Lattelekom hears static on the line

  • 1999-01-14
  • Sandra L. Medearis
RIGA - Riga's district court told the state phone monopoly that it can't cut off customers who use callback long distance services to save toll charges. Lattelekom must refund reconnection fees to companies and individuals whose service Lattelekom interrupted in November and December of 1998, the court said. The decision, which came down to the Council of Competition, said that businesses may also sue for loss of revenue during the cutoffs.

Lattelekom has been trying to block customer use of its equipment to circumvent its long distance charges by dialing computers in the United States. The computers connect them to lower-cost long distance exchanges.

Lattelekom appealed to the Ministry of Economics and another court for relief from the Competition Council's original demand that it stop its malicious use of its monopoly. The appeals were not successful. Lattelekom can appeal the latest ruling to the Supreme Court. Ilze Zozule, CC member, told the newspaper Diena that she did not think there had been violations in procedures used by the CC to reach its decision. Anita Leiskalne, Lattelekom spokeswoman, referred questions to Lattelekom Director John Steel who was not available.

On a brighter side from Lattelekom's view, the state Telecommunications Tariff Council has given it a clear signal to hike local and long distance charges effective from April. The cost of local calls per minute will go up by 33 percent, from 1.5 santims per minute to 2 santims. Monthly subscription fees will jump 20 percent, from 2.5 lats to 3 lats ($5.25).

Coming with the bad news for fixed line users is good news that the cost to call mobile telephones will drop from the current 26 santims per minute to 19 santims, a 37 percent reduction.

The new rates are not indelible.

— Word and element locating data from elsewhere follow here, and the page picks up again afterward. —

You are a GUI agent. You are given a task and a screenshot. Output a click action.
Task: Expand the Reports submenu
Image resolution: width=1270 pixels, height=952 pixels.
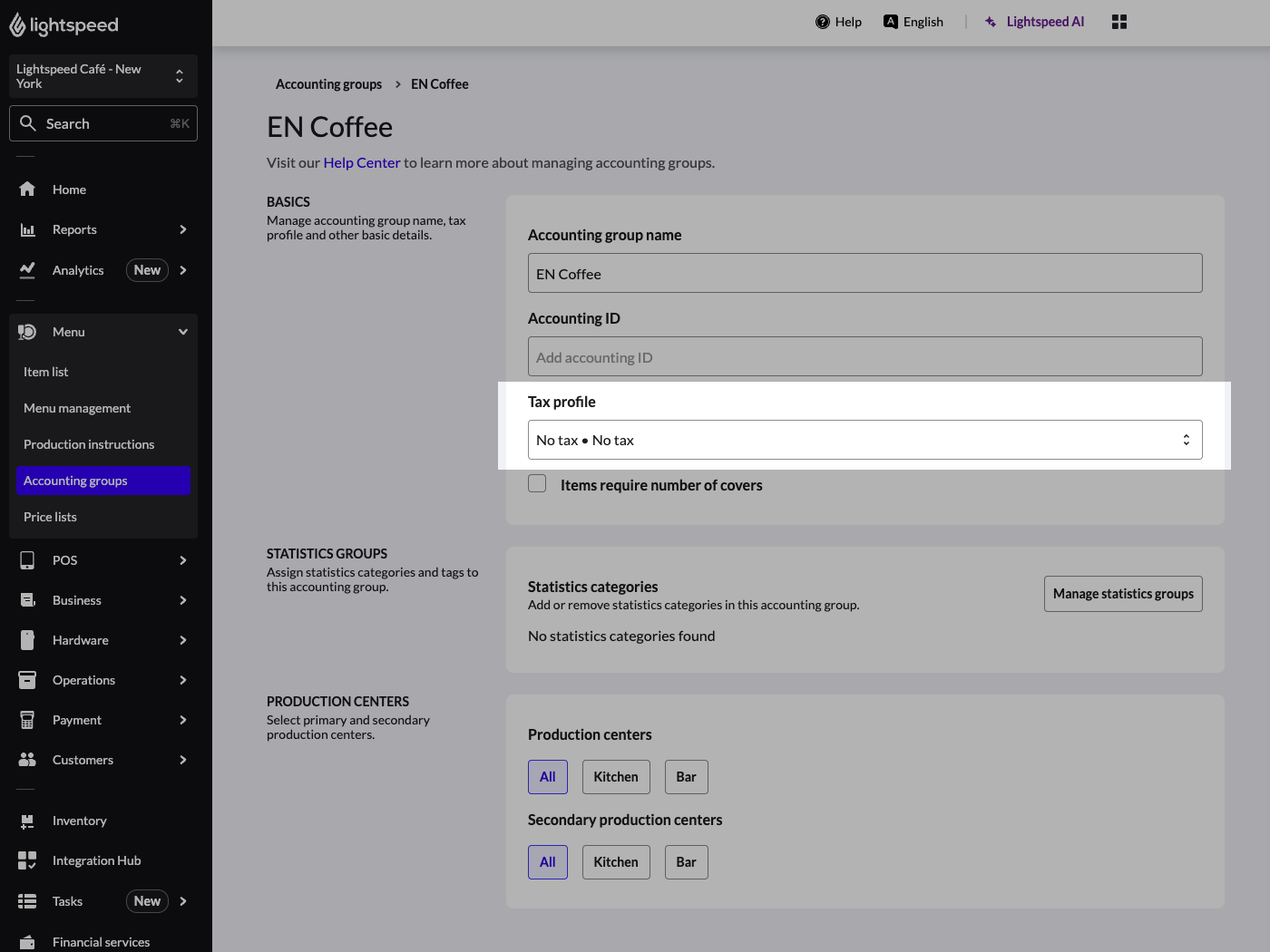(x=182, y=229)
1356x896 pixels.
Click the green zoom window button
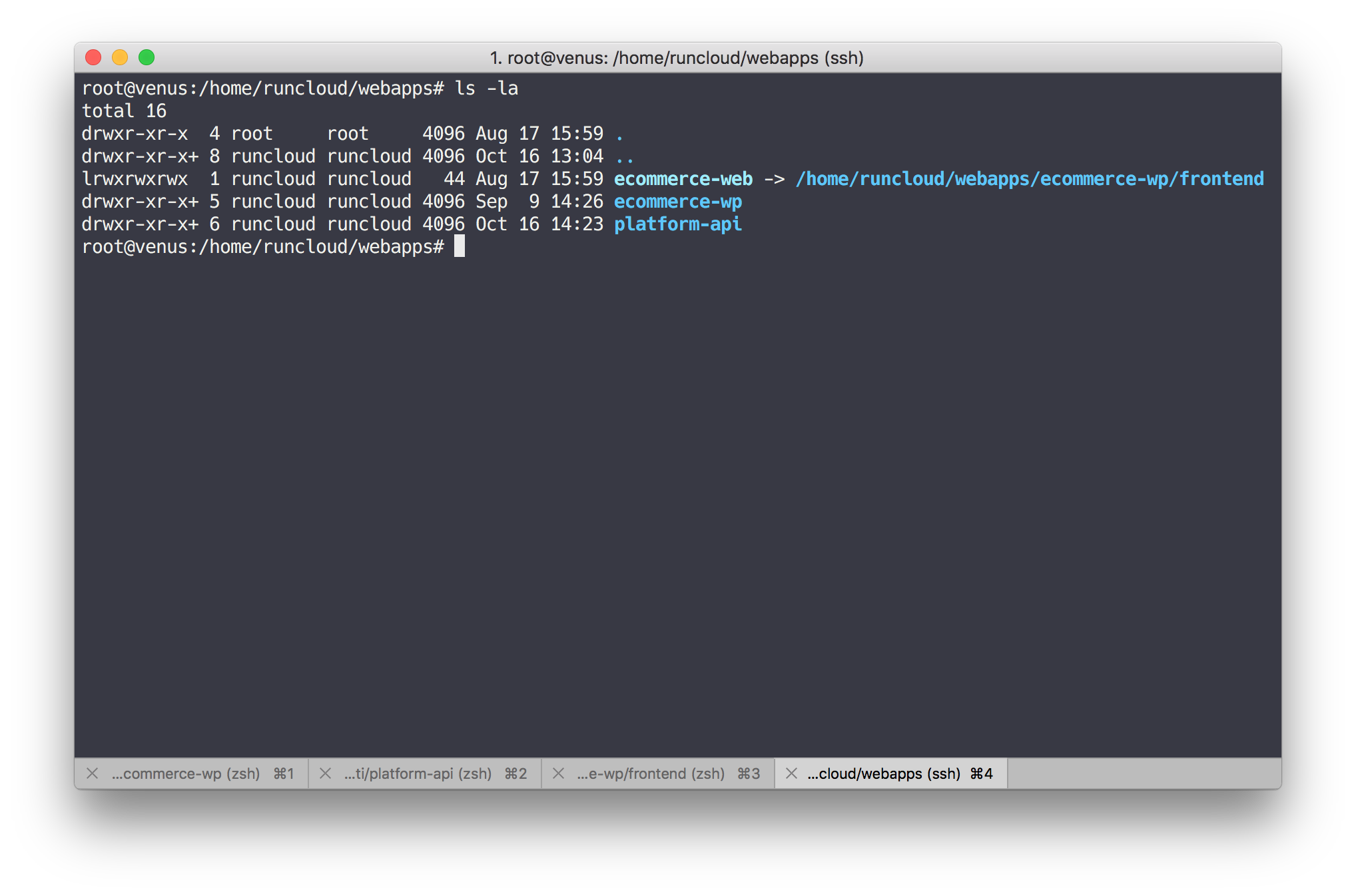point(147,58)
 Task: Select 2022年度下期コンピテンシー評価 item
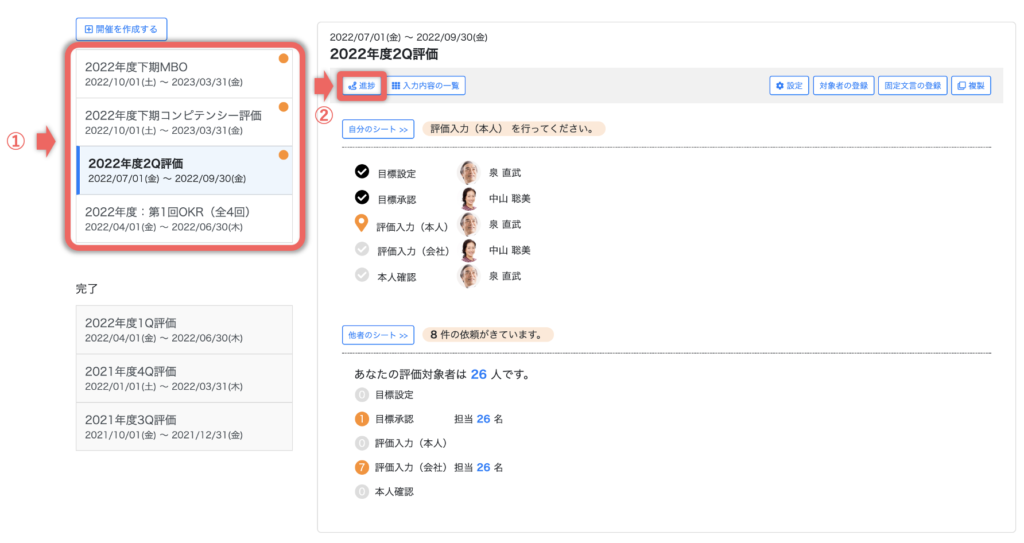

Minister of Transportation Anatolijs Gorbunovs has charged Communications Director Inara Rudaka with taking a look at the increases to see if state requirements including the improvement of service have been met. The TTC can change its resolution approving the raises, Chairman Raimonds Jonitis said.

The rate increases come while Tilts Communications, 49-percent stakeholders in Lattelekom, and the Latvian Privatization Agency are dickering to lop 10 years from a contract that gives Lattelekom a monopoly until 2013. Finnish Sonera owns Tilts Communications except for 10 percent of Tilts held by the International Finance Corp. Latvia owns the remaining 51 percent of Lattelekom. Latvia's membership in the World Trade Organization and its lust for EU membership preclude monopolies.

Still, Sonera has first refusal rights when the Latvian government puts its share up for sale. Germane to negotiations is the method by which Sonera can buy the 2-percent stake it needs to gain control of Lattelekom.

Central to negotiations is how much the Latvian government must give Tilts Communications and Sonera to back off the contract. Tilts and Sonera, which claims compensation for paying a high price to get a monopolistic hold on Latvia's phone service are asking for compensation for investments that would have paid off in years 2003-2012.

LPA chief Janis Naglis said in a press conference in December that he expects the stake owned by the state to be listed on the Riga Stock exchange in 1999. LPA said it would offer Lattelekom's shares for privatization vouchers.

Consultants from Nomura Securities who also helped to broker the deal between Skandinaviska Enskilda Banken and Unibanka are participating in the talks.

Lattelekom in 1997 had a profit of 12 million lats. According to its annual report, Tilts executives earn $385,000 (215,600 lats) a year.